Following Levy's remarks, a discussion ensued involving two panelists: Dov Zakheim, a former undersecretary of defense and now a vice president of Booze Allen Hamilton, Inc., and Einat Wilf, an Israeli writer and activist who served as a foreign policy adviser to Israeli President Shimon Peres.

Zakheim said although the external threats discussed by Levy are important, internal threats are also troubling, including an erosion in the number of individuals who self-identify as Jews as well as ideological balkanization in the Jewish community.

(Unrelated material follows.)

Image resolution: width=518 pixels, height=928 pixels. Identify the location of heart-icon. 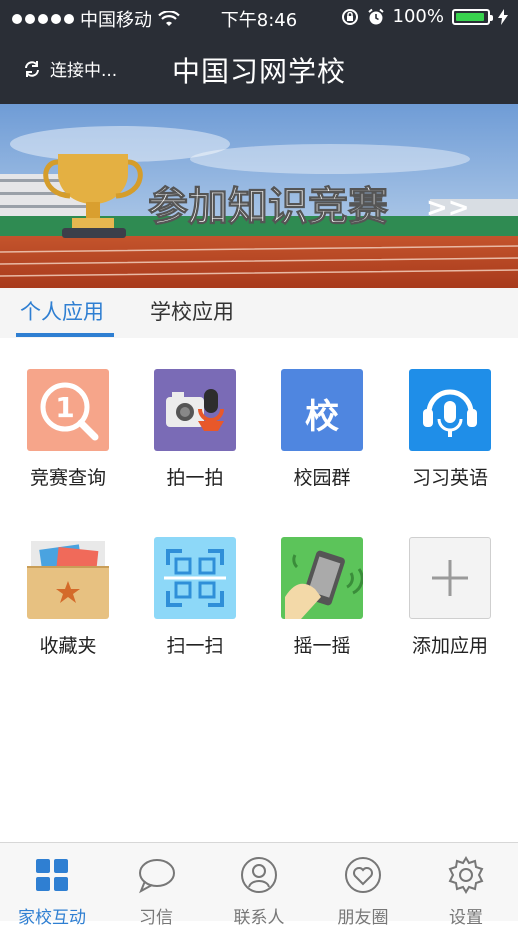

"If there is no common denominator, we will not prevail," said Zakheim, who compared internal challenges confronting the Jews to those posed by Iranian leader and veteran Jew-basher Mahmoud Ahmadinejad. "If we don't retain our identity," he said, "he won't have anybody to yell at."

Picking up on the theme of continuity, Wilf said the Jewish community must figure out how to nurture a sense of Jewish self-identity among young people without resorting to fear tactics.

She instead recommended the use of creative outreach approaches, including the adoption of "mitzvot for the 21st century" that are neither religious nor nationalistic. "There's tremendous room for innovation there," she said. "Maybe we'll have some crazy ideas, but maybe we'll also have some pretty amazing ideas."

The need to continue fighting anti-Semitism dominated Thursday's evening reception, with Jason Kenney, Canada's minister of citizenship for immigration and multiculturalism, emphasizing his nation's solidarity with Israel and strong efforts to fight anti-Semitism and racism.

"We cannot afford to be silent or neutral when faced with threats" to democracy or to the state of Israel, Kenney said, noting that Canada is the only country on the United Nations Human Rights Council "to vote against resolutions that seek to scapegoat Israel."

"Canada believes those who threaten Israel also threaten Canada," he said to applause before some 1,000 people.

Italy's foreign minister, Franco Frattini, also condemned anti-Semitism and Israel trashing, in particular at the United Nations.

It is wrong to legitimize "the message of hate" under the U.N. banner, he said, referring to his nation's decision to boycott last month's conference on racism, held in Geneva, and known as Durban II.

Discussing peace in the Middle East, Frattini said that Israel's "right to defend itself is strictly nonnegotiable" and that "the prospect of Iran acquiring military nuclear capability is not acceptable."

He also said that Israel must be fully invested in the peace process and that the Arab nations should play a constructive role as well.

Adam Kredo, WJW staff writer, and Debra Rubin, editor, contributed to this article.